The lack of references on Graham's web site to prior work on text classification makes one wonder whether he just is unfamiliar with a huge body of literature going back decades or whether he just deliberately ignores them. Either way, Graham didn't invent any of the techniques and they are far from state-of-the-art. (Incidentally, you'll probably find Octave or Perl/PDL a more convenient language for implementing this stuff than Lisp.)

Anybody seriously interested in text filtering should at least do a little bit of background reading. "Readings in Information Retrieval" by Jones and Willett covers some of the basic papers.
Mozilla does this by Anonymous Coward · 2003-05-26 11:01 · Score: 3, Informative

Mozilla incorporates a twostep filter:

1. Is the sender in the address book?
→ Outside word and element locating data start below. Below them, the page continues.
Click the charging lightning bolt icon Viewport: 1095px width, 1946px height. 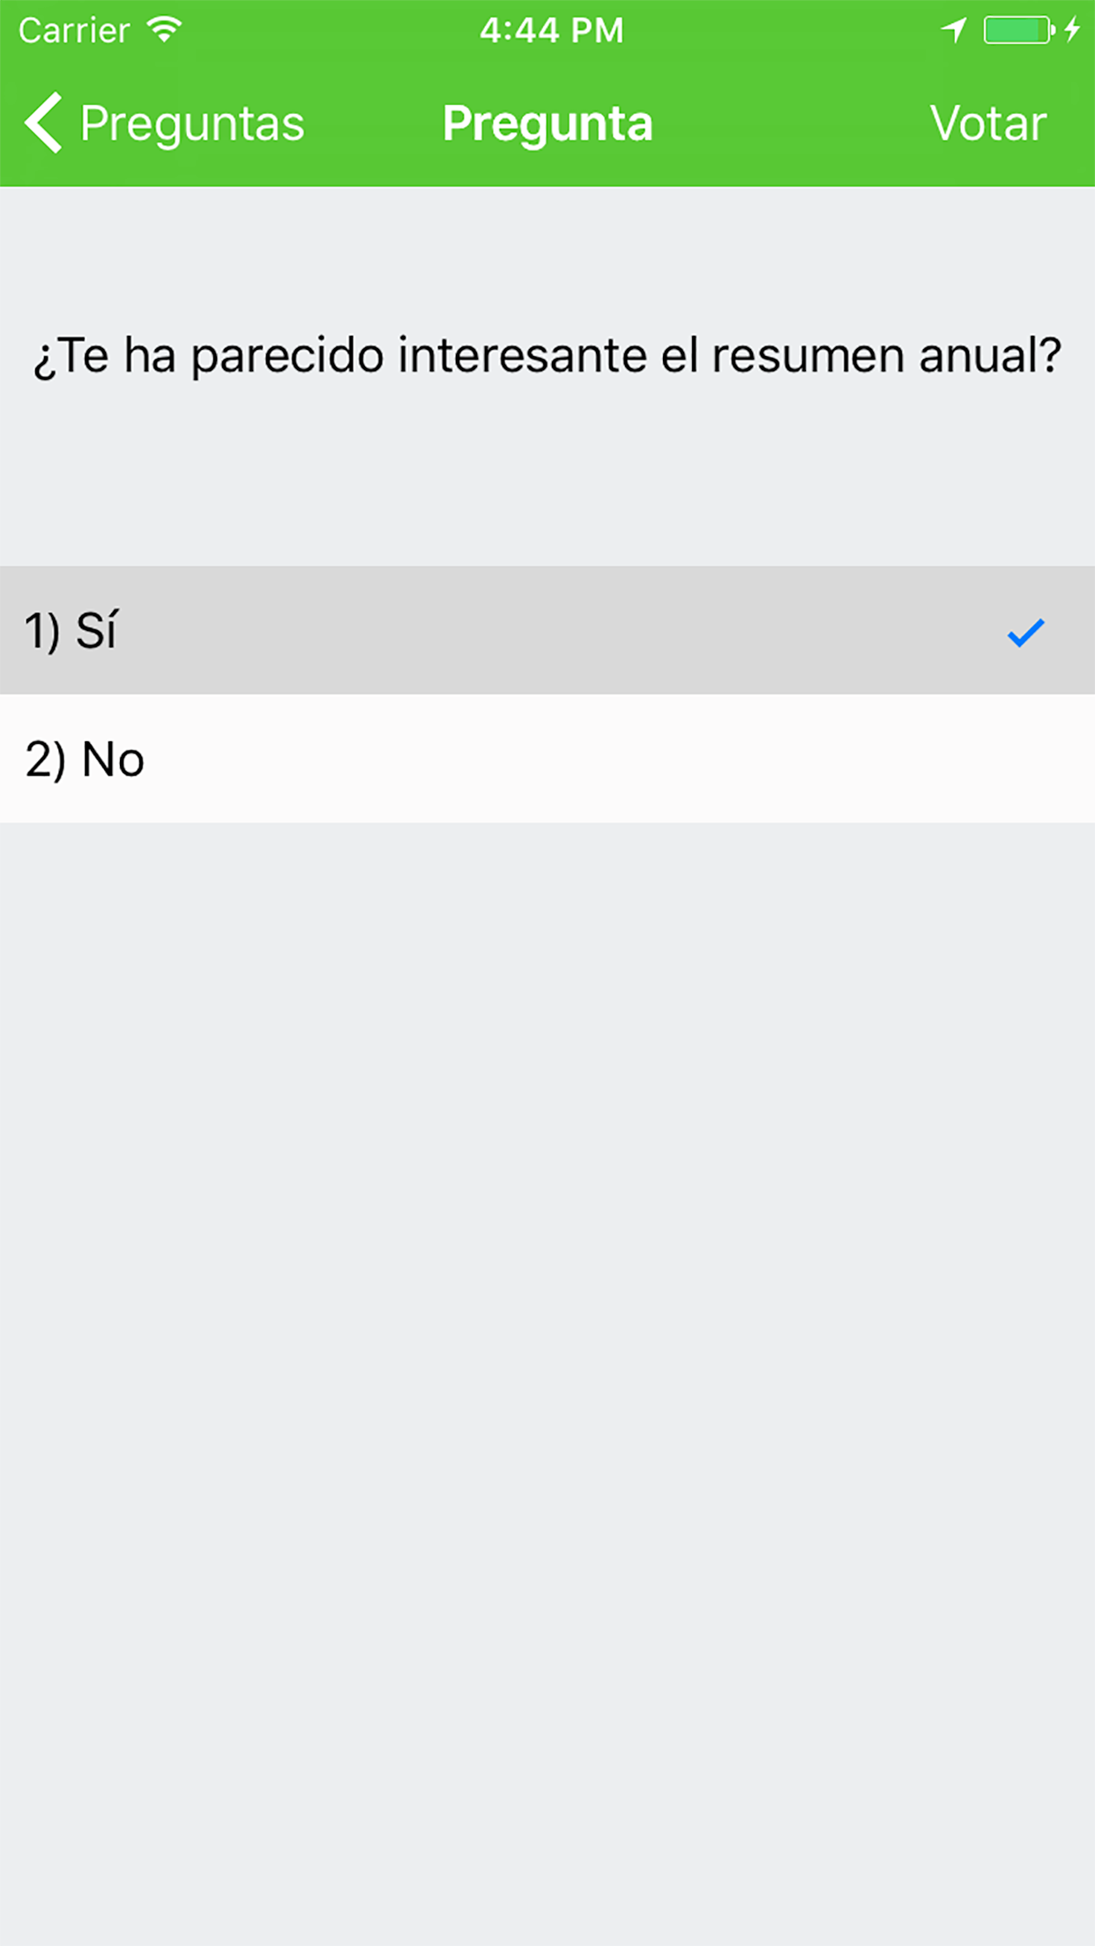pos(1072,29)
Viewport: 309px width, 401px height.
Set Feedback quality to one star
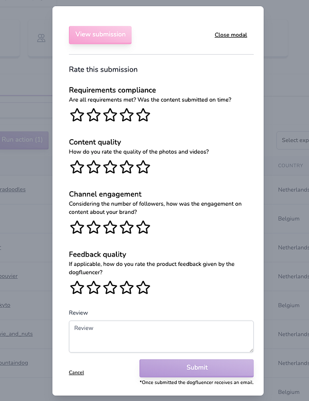pyautogui.click(x=77, y=288)
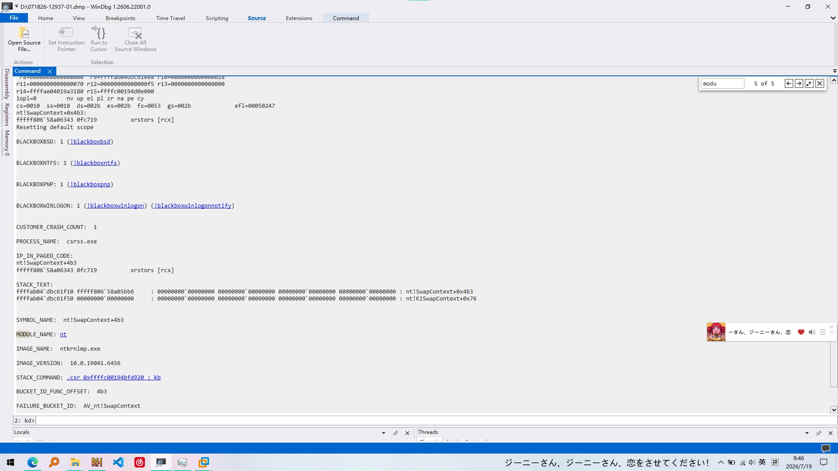The image size is (838, 471).
Task: Toggle volume icon in music widget
Action: click(812, 332)

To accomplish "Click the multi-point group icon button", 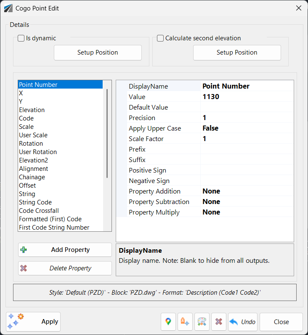I will (x=202, y=322).
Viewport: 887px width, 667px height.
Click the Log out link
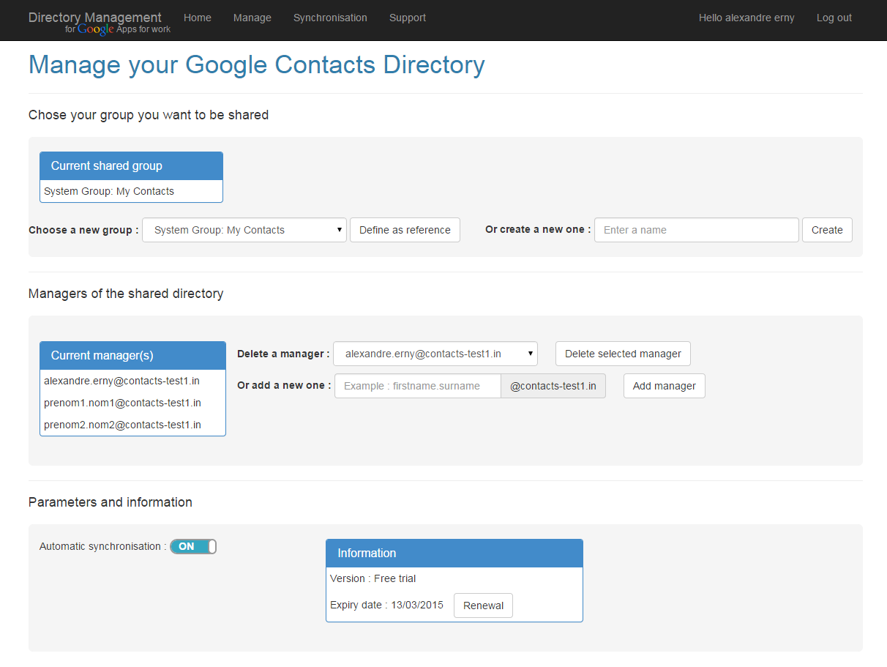tap(834, 18)
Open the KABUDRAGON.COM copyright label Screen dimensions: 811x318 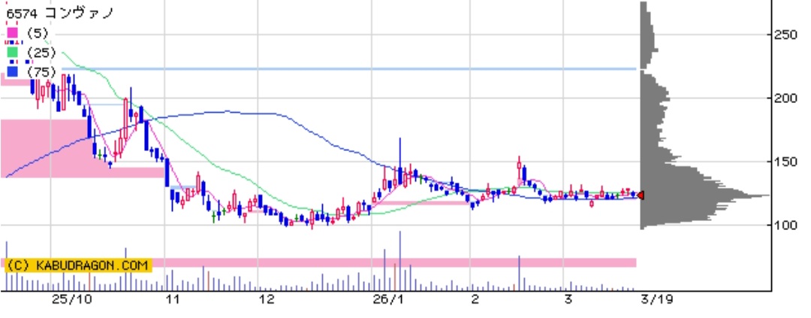coord(77,265)
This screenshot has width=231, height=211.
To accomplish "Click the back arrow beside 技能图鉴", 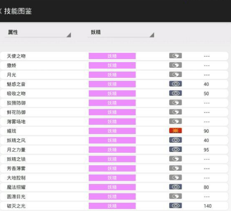I will tap(1, 11).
If yes, is not spam, otherwise:
2. Does the message have a probability of 90% that it is spam based on the Bayes filter? If so, flag as spam, otherwise not spam.
Re:who're the vikings? by mlk · 2003-05-26 11:52 · Score: 2, Informative

Not many people know were the term "spam" comes from, but everyone[1] knows what it means (email wise), and it does come from the Monty Python sketch.
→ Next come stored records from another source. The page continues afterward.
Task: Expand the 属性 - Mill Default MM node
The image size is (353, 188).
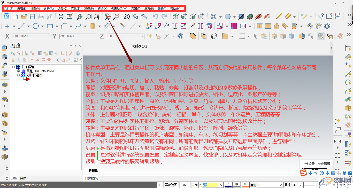Action: [x=18, y=71]
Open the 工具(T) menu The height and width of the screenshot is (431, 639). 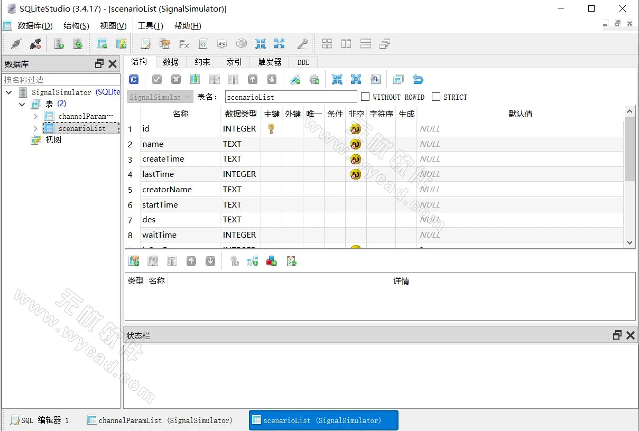pyautogui.click(x=150, y=26)
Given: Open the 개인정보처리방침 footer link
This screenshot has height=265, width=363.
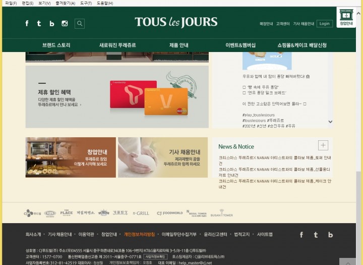Looking at the screenshot, I should (x=139, y=235).
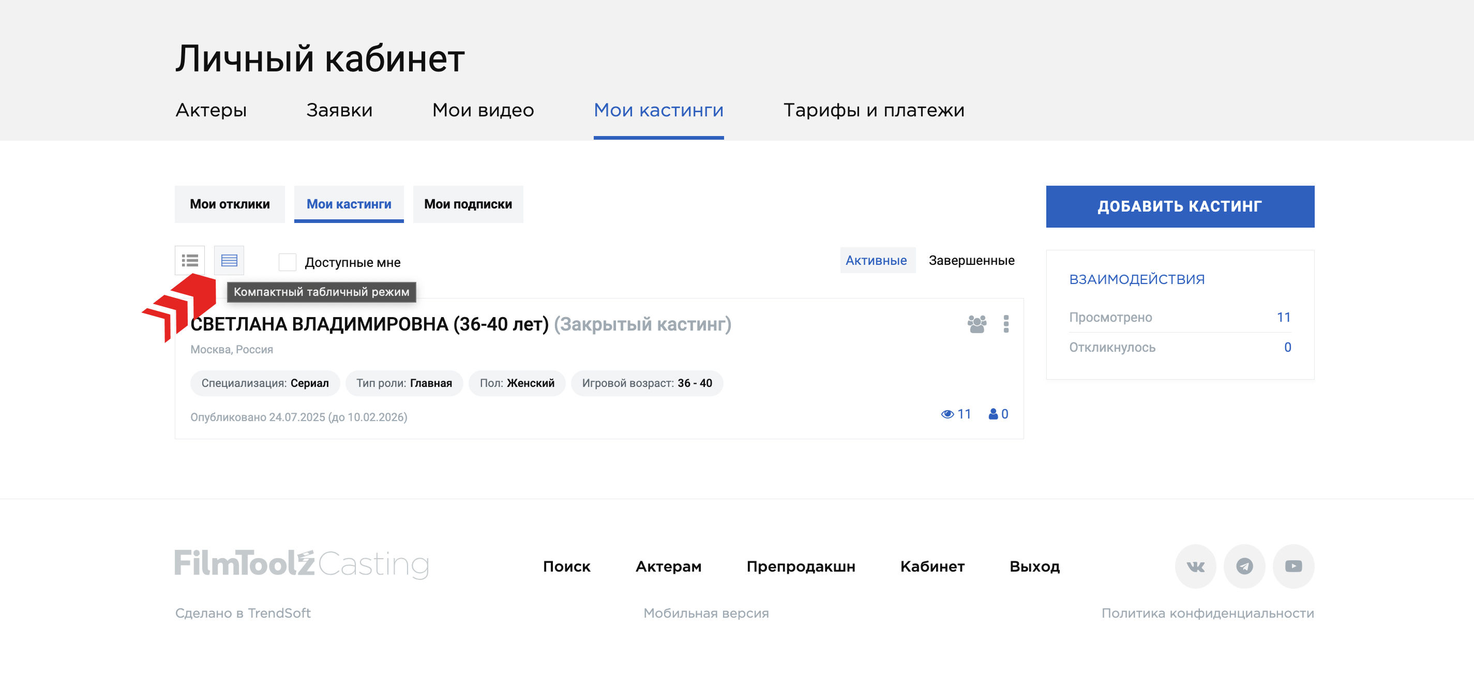Open YouTube channel icon
This screenshot has width=1474, height=688.
(1293, 566)
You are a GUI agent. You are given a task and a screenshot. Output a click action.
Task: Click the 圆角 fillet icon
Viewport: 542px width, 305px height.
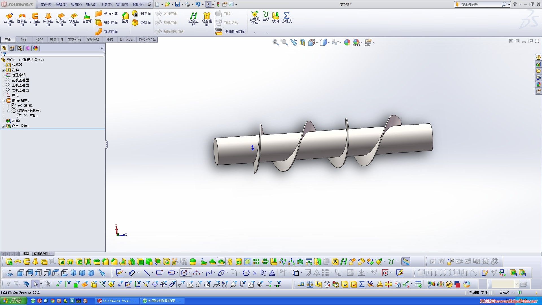[x=125, y=18]
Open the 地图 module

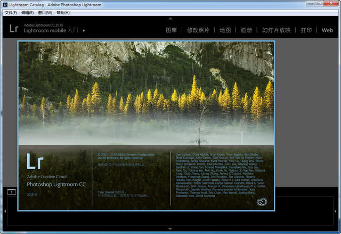(225, 30)
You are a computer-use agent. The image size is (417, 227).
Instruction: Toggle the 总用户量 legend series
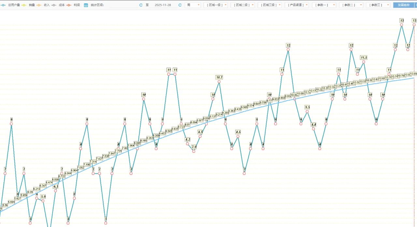[13, 5]
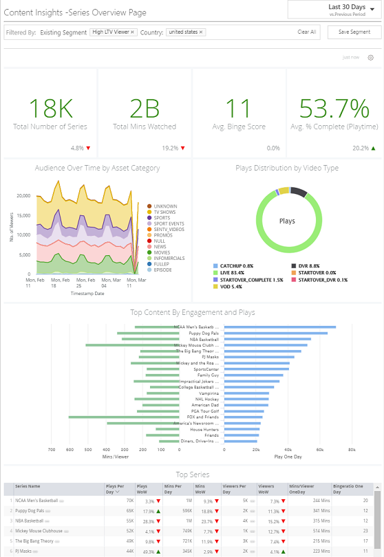Open dashboard settings gear icon
The height and width of the screenshot is (557, 384).
[370, 58]
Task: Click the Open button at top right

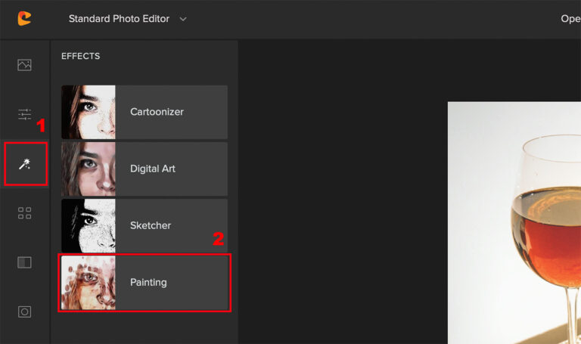Action: tap(570, 18)
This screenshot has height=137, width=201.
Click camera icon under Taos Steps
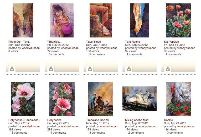coord(90,69)
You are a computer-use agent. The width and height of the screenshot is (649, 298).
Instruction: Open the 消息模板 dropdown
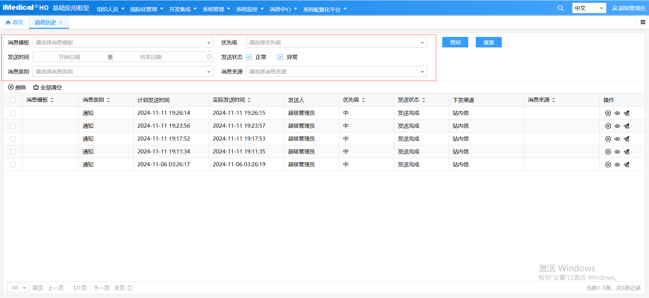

However it did not orginally go with bulk email, but instead with some wanker on posting the same post over and over again on a newsgroup or IRC.
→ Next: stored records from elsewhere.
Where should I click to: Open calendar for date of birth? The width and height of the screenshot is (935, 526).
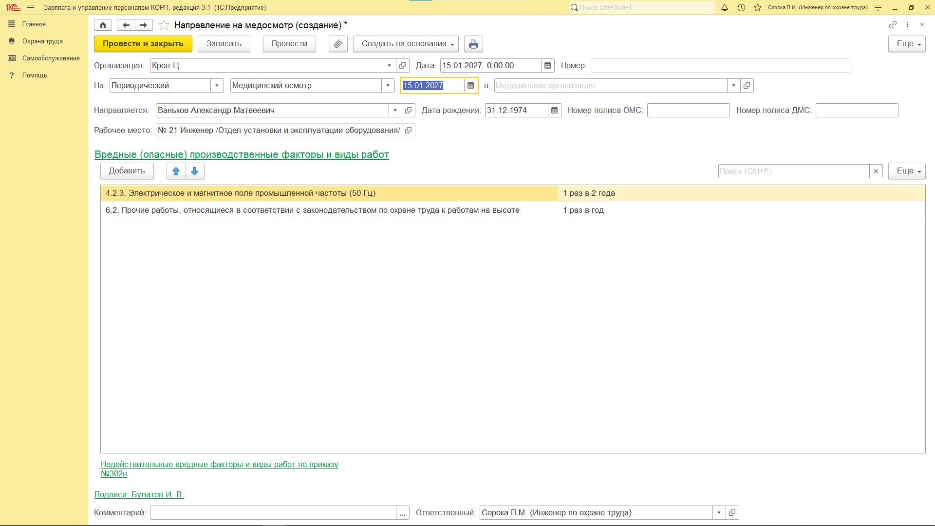[554, 110]
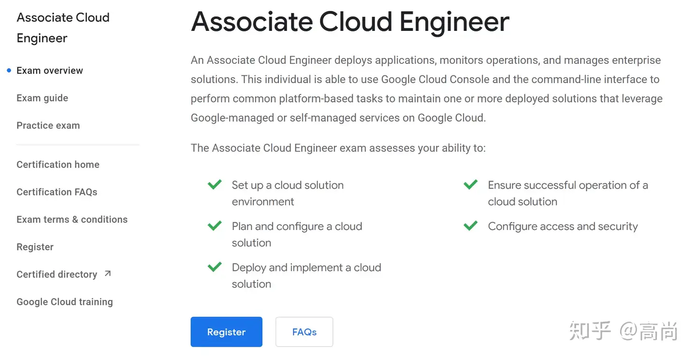Click the Associate Cloud Engineer main heading
This screenshot has width=696, height=359.
(350, 22)
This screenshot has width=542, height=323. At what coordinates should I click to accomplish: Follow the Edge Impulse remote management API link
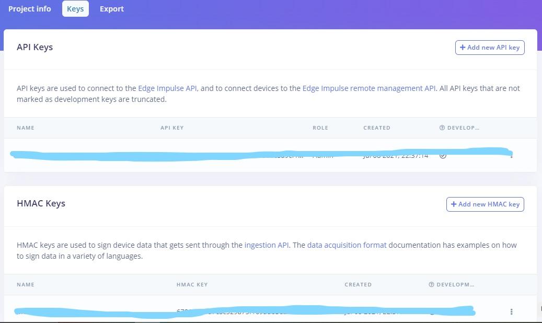(369, 88)
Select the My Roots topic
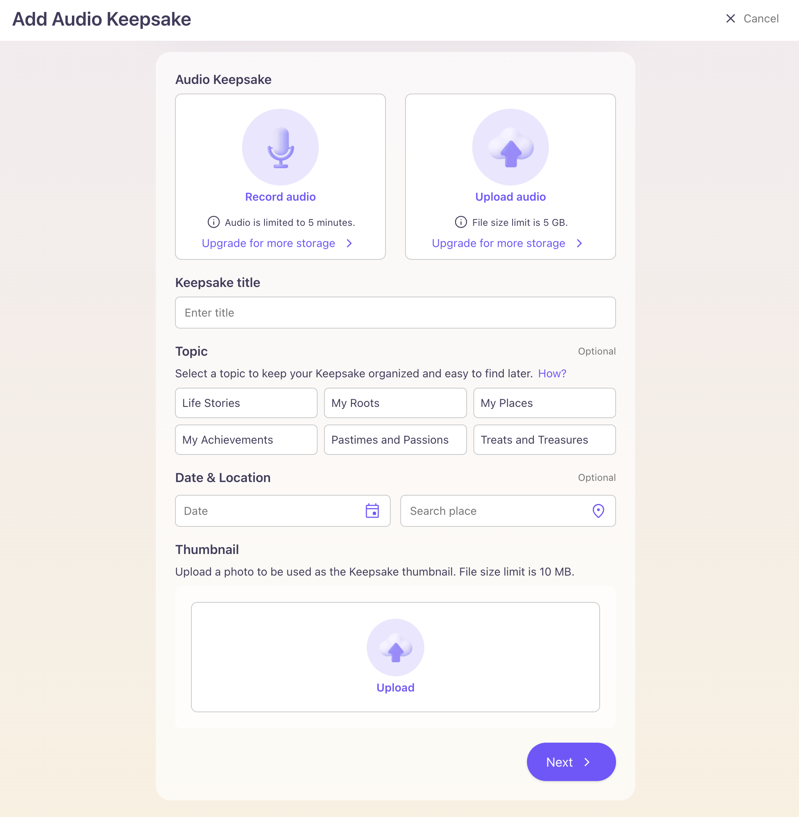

[1] Including "normal" users.

--
Wow, I should not post when knackered.
Re:Spam = /dev/null by sabaco · 2003-05-26 11:59 · Score: 2, Informative

Don't forget SpamProbe as well. I've been using it for a couple weeks, and it has been working very well for me. I've gotten around 1400 messages, and so far 1 false positive and 6 false negatives. I don't know how well the other filters work, but that seems pretty good to me. It's sure a hell of a lot better than the DNS blacklists I use. (I'm still using those. After all, they filter out the first 70% of my incoming mail and are probably faster anyway.)

--
This is SO educational! -- Kintaro Oe
Re:It's not bad... by pyr0 · 2003-05-26 13:21 · Score: 2, Informative

That's exactly how spamassassin works. My school has it set up on their exchange servers. The problem with that is...you still get the spam. So even if it does go in another folder, which in turn still wastes your bandwidth and time in deleting it, as far as the spammer knows it went through. The still gets paid for having sent out a successful spam. The only real advantage is being able to read your legit messages without sorting through the spam, and even that is starting to become an issue because it seems the spammers have become much smarter. Thus, I still get around 10 spams a day in my main inbox...although that is still an improvement from the actual 100 plus or minus a day I actually get. I still like the idea of those spam tarpits restricting the bandwidth from known spam domains. All email gets through eventually...which isn't a problem for most normal messages. It is a problem though when the spammers suddenly find their connection to remote mail servers throttled and can't send all they want to in as little time as it would normally take.

--
Project Steve
Re:Browser ad-blocking the same way? by bhtooefr · 2003-05-26 14:06 · Score: 2, Informative

Did you have Windows? If you did, it was probably WebWasher. It is free for home use. The download link is buried in the front page, so here's a direct link to the WebWasher Classic site: http://www.webwasher.com/client/home/index.html?la ng=de_EN
DON'T implement it like the parent by NoOneInParticular · 2003-05-26 23:28 · Score: 3, Informative

If you do it like the parent:
pspam = P(spam); pnospam = P(not spam); foreach unique words w in e-mail do pspam = pspam * P[w][spam]; pnospam = pnospam * P[w][nospam]; endfor if (pspam > pnospam) then return IS_SPAM; else return IS_NO_SPAM;

You'll soon be running out of bits to store the floating point results. Implement it by adding logarithms of probabilities instead of products of them, thus:
lpspam = log(P(spam)); lpnospam = log(P(not spam)); foreach unique words w in e-mail do lpspam = lpspam + log(P[w][spam]); lpnospam = lpnospam + log(P[w][nospam]); endfor if (lpspam > lpnospam) then return IS_SPAM; else return IS_NO_SPAM;

If you have a couple of hundred key-words, this will make a lot of difference concerning the accuracy of the predictions.